Give your employees an opportunity to be open about their ideas and emotions around the brand.
Set aside time for employees to attend social media training where fun tasks and quizzes can be conducted, and identify potential evangelists amongst your employees.
The most powerful incentives aren’t prizes or money but empowerment and success, recognition, and praise. It’s key to provide the things evangelists need to be able to succeed.
Creating a fun scheme and fostering an atmosphere of friendly competition may boost performance. Rewards for high performance might include prizes, such as a meal for two, and smaller performance-based financial bonuses.
It’s crucial that employee advocates maintain a close relationship with content marketing teams. Creating online communities and brand awareness relies on personalized, targeted content, which the advocates need to be supplied with. The advocates’ marketing efforts should be aligned with the overall marketing strategy across channels, and working in lockstep with parallel marketing activities to really maximize results.
Employee advocates love recognition of their efforts and social audiences love seeing behind-the-curtain glimpses into the inner-workings of their favorite companies, starting with the employees. Because your employees work with your product on a daily basis, they possess a deep understanding of the field and the trends impacting it.
It’s important to create a desire to be involved in the program, and in the brand’s social initiatives by praising good performance.
Some brands don’t ask employees to engage on social media because they’re worried they may cross a line or create content that’s not in line with the brand’s values. That’s why it’s important to align with the marketing department and have a set of social media guidelines. Good training will also help avoid any potential risks.
While most employees will engage with their employer in a strictly professional manner, companies can hold regular social media training. That helps everyone stay current on social trends and updates, and empowers employees to feel more comfortable sharing company successes and news.
Social media has torn up traditional company hierarchies, and everyone from interns to CEOs has the potential to be a positive company spokesperson.

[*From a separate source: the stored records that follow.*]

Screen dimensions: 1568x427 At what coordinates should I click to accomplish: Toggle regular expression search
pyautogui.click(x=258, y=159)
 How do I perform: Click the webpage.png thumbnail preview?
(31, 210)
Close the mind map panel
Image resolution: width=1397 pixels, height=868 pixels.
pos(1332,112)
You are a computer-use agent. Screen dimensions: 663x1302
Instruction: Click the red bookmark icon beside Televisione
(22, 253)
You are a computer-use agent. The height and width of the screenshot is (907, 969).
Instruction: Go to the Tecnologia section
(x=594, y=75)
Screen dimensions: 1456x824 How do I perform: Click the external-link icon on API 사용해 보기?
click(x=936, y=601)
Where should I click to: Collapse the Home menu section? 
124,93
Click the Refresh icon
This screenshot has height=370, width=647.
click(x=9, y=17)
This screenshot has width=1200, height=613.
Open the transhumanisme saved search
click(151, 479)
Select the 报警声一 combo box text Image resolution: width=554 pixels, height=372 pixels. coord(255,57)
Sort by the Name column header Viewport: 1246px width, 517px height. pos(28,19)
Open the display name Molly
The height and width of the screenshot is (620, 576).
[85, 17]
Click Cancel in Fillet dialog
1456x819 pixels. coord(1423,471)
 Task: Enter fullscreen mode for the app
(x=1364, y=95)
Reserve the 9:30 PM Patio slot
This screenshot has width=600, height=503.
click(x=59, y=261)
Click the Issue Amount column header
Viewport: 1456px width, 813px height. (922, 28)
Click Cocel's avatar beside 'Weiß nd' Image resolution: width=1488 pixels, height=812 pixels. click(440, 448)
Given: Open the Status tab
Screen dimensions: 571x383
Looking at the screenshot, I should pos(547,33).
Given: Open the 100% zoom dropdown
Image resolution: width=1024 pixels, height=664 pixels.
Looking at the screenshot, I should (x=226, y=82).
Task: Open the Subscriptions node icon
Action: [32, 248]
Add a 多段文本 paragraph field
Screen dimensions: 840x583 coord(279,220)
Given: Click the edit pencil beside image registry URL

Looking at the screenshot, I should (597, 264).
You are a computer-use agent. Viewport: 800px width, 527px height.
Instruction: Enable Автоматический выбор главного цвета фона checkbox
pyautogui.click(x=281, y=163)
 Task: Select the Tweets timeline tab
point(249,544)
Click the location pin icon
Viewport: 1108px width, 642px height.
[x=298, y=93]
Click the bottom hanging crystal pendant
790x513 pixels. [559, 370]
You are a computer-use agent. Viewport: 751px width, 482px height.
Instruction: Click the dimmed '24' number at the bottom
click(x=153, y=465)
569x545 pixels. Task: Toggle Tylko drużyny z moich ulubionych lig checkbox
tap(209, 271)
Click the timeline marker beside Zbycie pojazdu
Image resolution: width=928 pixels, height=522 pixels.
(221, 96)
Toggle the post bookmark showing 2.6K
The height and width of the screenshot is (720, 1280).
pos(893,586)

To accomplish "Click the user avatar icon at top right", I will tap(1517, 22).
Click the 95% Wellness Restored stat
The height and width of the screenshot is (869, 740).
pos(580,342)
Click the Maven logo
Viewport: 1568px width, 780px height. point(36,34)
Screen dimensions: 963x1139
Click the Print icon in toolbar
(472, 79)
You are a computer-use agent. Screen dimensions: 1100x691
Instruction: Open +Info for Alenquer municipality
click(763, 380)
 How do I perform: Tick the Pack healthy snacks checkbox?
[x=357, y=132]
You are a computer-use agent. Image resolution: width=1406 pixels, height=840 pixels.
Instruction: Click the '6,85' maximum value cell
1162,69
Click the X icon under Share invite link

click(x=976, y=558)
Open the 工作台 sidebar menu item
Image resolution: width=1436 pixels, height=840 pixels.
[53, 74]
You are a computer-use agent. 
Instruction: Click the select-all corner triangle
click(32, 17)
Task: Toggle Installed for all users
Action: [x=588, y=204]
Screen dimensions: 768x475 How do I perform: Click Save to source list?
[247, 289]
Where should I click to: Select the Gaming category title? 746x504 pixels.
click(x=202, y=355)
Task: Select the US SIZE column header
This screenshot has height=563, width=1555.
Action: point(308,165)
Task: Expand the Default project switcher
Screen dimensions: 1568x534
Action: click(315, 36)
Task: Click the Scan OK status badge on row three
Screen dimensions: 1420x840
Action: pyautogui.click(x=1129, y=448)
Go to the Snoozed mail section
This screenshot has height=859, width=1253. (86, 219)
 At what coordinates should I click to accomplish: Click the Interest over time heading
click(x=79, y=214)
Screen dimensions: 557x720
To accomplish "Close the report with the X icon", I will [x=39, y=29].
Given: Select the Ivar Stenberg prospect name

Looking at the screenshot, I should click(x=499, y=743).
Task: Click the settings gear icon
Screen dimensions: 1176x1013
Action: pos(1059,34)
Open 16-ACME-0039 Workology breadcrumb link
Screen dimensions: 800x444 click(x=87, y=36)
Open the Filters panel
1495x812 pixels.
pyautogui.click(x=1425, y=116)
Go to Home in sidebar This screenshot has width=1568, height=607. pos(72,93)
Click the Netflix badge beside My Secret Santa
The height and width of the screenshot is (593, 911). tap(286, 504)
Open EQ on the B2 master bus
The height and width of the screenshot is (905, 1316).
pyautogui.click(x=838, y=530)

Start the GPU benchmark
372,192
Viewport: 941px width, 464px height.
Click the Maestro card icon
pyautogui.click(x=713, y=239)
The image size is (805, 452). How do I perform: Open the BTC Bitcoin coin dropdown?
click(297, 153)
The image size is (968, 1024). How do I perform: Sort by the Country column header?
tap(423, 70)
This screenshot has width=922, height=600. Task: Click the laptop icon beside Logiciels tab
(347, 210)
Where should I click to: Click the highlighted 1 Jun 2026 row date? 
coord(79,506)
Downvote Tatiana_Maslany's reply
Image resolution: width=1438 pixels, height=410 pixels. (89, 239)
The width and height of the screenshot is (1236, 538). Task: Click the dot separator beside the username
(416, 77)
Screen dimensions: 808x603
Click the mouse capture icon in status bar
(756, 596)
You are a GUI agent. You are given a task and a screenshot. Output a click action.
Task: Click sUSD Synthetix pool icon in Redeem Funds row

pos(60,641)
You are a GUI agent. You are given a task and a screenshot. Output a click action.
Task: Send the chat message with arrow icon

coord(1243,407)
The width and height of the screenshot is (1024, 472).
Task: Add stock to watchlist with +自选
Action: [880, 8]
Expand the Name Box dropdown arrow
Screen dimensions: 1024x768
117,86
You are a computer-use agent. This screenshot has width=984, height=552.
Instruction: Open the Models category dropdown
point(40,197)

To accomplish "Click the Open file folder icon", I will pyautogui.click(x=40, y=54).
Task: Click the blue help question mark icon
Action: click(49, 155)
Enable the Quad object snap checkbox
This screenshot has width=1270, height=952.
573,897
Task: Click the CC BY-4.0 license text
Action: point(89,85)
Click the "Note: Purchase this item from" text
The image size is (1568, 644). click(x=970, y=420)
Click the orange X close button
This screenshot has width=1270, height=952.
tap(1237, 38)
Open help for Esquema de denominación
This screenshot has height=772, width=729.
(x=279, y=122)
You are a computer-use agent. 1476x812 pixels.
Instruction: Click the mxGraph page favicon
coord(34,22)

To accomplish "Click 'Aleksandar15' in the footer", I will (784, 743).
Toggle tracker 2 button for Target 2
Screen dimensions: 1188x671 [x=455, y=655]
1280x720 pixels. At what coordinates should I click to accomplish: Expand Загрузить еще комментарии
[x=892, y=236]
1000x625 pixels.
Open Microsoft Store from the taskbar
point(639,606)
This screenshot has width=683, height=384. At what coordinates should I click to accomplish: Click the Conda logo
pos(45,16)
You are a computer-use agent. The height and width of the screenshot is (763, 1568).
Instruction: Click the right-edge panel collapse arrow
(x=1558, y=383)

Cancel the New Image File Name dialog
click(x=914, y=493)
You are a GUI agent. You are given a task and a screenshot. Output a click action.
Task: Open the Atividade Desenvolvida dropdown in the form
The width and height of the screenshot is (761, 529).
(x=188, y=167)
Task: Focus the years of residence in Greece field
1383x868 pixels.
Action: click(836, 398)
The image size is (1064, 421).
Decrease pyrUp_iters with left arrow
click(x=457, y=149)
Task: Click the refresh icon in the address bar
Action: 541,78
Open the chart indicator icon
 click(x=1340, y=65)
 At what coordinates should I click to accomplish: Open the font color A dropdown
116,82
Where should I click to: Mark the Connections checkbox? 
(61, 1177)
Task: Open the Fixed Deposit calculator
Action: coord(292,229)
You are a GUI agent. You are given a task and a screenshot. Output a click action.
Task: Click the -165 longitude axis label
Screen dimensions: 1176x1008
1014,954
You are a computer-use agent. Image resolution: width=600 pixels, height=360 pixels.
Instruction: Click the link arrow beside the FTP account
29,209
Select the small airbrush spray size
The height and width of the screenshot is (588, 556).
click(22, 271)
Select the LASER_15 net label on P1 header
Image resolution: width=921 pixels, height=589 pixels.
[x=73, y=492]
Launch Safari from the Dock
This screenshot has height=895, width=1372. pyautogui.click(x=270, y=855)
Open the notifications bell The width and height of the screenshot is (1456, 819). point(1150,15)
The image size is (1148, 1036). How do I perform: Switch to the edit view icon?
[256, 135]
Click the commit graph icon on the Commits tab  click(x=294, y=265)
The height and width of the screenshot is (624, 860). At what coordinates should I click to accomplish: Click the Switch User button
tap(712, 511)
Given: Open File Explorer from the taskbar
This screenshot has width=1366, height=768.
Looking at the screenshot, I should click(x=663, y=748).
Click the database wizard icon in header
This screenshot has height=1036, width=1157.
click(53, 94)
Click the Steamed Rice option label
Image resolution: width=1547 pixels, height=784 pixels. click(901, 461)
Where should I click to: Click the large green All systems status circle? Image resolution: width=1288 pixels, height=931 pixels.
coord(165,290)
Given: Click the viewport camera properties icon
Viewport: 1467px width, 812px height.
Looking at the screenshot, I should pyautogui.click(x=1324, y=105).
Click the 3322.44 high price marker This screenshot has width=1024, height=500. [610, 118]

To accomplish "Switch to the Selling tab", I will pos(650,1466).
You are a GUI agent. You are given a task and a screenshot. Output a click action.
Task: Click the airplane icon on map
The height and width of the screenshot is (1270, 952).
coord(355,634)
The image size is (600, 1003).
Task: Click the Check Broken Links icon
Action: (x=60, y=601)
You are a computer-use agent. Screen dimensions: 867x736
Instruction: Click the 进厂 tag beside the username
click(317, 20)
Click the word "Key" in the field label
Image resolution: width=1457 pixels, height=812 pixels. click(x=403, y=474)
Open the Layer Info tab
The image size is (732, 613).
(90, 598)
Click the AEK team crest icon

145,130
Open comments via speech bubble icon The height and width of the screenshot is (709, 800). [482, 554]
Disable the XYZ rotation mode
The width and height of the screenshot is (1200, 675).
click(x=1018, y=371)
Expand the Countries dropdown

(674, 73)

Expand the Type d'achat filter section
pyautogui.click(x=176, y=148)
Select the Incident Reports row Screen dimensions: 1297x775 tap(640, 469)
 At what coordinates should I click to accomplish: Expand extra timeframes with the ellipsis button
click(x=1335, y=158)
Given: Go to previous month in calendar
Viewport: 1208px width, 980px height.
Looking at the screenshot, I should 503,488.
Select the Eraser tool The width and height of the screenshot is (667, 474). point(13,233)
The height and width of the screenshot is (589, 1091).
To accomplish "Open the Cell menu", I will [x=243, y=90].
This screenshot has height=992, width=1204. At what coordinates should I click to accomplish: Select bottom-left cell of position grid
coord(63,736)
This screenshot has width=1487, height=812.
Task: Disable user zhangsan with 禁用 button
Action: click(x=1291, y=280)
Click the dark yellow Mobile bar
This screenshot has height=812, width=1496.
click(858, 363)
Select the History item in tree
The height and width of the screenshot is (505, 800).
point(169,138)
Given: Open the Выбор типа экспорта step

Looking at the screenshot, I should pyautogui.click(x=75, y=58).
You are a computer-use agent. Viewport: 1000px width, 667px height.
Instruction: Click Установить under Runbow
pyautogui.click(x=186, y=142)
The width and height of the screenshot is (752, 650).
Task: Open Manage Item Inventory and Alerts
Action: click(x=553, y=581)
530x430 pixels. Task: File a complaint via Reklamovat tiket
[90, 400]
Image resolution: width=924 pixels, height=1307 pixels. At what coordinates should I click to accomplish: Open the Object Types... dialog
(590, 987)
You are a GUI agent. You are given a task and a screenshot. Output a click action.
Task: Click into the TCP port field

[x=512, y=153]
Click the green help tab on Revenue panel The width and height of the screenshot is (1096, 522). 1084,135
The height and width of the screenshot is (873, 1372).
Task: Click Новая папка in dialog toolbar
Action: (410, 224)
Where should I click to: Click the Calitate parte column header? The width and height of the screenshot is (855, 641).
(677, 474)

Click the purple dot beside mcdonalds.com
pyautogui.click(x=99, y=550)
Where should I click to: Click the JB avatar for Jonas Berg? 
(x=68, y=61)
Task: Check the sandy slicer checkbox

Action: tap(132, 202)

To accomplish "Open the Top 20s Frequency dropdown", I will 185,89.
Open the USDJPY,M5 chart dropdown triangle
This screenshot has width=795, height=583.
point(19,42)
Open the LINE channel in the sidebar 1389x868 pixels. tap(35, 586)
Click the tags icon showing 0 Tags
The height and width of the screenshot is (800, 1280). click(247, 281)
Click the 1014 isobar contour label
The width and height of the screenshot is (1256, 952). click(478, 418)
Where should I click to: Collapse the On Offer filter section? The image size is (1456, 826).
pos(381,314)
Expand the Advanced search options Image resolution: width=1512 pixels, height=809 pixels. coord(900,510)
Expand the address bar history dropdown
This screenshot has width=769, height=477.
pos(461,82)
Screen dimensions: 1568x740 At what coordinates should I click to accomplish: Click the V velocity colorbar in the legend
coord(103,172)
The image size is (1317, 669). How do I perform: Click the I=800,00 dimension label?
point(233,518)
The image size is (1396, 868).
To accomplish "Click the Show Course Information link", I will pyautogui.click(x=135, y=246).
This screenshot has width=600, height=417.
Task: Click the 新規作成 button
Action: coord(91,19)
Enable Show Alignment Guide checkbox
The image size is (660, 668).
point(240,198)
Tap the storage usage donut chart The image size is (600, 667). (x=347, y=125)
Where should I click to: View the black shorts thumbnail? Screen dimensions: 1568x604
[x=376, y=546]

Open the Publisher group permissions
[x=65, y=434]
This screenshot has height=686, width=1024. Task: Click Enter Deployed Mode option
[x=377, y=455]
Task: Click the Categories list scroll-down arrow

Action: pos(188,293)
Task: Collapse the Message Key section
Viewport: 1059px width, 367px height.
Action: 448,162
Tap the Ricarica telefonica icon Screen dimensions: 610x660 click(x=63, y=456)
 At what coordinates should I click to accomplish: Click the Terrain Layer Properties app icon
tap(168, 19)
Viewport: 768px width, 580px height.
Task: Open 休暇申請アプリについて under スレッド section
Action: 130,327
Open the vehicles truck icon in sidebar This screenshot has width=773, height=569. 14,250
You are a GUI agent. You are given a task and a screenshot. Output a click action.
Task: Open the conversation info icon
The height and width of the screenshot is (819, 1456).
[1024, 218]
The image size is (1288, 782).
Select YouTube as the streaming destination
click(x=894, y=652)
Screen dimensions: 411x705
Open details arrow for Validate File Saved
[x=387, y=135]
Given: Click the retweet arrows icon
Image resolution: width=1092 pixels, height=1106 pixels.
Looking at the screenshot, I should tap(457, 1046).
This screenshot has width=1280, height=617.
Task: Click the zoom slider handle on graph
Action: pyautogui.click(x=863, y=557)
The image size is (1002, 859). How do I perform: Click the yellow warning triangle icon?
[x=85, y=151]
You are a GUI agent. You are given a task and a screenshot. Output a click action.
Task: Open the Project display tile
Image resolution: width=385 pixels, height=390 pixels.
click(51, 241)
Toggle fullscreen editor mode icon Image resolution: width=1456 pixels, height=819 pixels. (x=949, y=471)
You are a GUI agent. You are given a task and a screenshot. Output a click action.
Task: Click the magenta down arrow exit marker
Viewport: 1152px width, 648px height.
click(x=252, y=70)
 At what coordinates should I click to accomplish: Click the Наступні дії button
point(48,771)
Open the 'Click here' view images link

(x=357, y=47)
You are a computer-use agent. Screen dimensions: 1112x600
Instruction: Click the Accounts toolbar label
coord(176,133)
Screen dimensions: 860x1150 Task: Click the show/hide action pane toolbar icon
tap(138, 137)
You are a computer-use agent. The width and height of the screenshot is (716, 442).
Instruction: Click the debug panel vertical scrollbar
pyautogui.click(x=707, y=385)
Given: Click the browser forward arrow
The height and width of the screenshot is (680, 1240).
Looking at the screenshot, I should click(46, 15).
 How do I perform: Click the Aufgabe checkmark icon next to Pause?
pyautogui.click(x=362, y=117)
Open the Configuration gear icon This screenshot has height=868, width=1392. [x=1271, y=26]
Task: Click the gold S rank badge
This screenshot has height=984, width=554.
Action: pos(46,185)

Every employee is different; some are more comfortable sharing regular professional updates on their social profiles than others. For employee social programs to work, they must be voluntary. If employees feel forced into social sharing on behalf of the brand, resentment will brew.
Additionally, forced employee social content will feel forced to the audience and evoke the exact opposite sentiment you are trying to achieve. Unless it is specifically written in the job requirements to post about the company, brands should take a gentle approach to employee social evangelism.
Creating a social army from within is entirely possible, but it’s not something that happens overnight. Brands have to take the initiative to arm their employees with the right training and resources to feel comfortable enough to promote the brand in the first place.
Brands that support and encourage their employees on a daily basis will see higher participation and enthusiasm.
Employee advocacy can provide a lot of benefits but it must be planned and executed properly just like any other marketing initiative for it to be successful.
Advocates can be a crucial driving force behind more successful social media campaigns, great customer care, and growing engaged and active audiences. Encouraging employees to get involved with a brand takes more than just promoting the products and offering basic incentives.
It’s vital to build a community that genuinely believes in what the brand stands for in order to foster the community spirit needed for an effective employee advocacy program that does not come across as inauthentic or insincere.
Just a few loyal and effective evangelists can benefit your brand in a way that snowballs – once they start creating their own content to share stories and information about your brand, a community of creators can start to form, each adding their own personality and individuality to your social media presence.